• depression;
  • frontal lobe;
  • affective disorder;
  • mood;
  • neuroanatomy


The role of specific brain regions in the pathophysiology of clinical depression is poorly understood. However, one brain area, the prefrontal cortex, is emerging as likely being directly involved in clinical depression. The authors review accepted clinical diagnostic criteria for depression and show how these relate to the behavioral changes seen after prefrontal cortex damage in man and other animals. Information from structural (MRI, CT) and functional imaging (SPECT, PET) is then examined for direct evidence of prefrontal cortex abnormalities in clinically depressed subjects. Functional imaging studies, with few exceptions, demonstrate prefrontal lobe hypometabolism in primary and secondary depression, with severity of depression often correlating with the degree of frontal inactivity.

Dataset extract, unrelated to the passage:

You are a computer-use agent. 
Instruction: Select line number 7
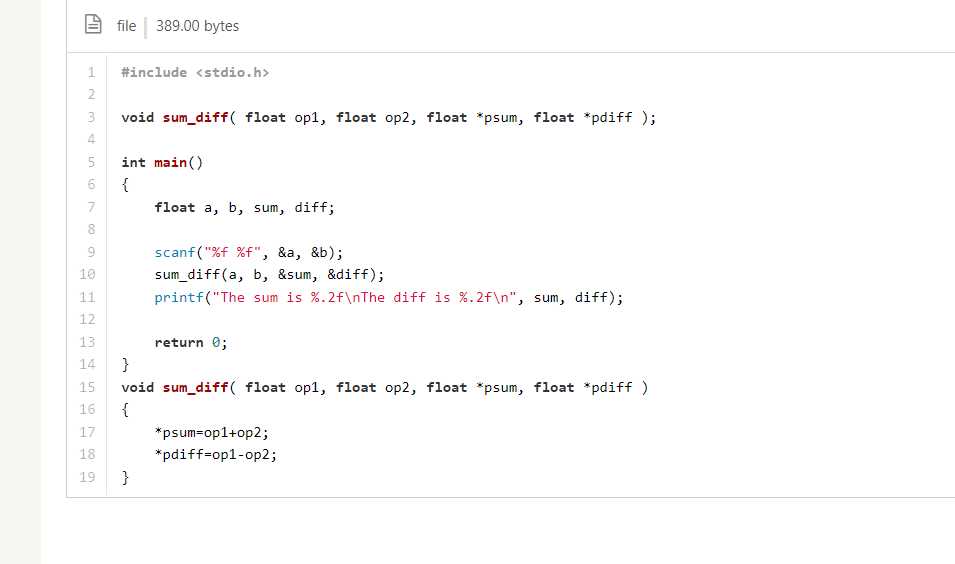point(91,207)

These studies imply that dysfunction of the prefrontal cortex, particularly with respect to its role in modulating limbic activity, could conceivably produce many of the symptoms seen in clinical depression. Viewing clinical depression as a disease involving dysfunction of the prefrontal cortex and connected brain regions may prove helpful in both the clinical management of depression and in clarifying future avenues for research. Depression 2:59–72 (1994). © 1994 Wiley-Liss, Inc.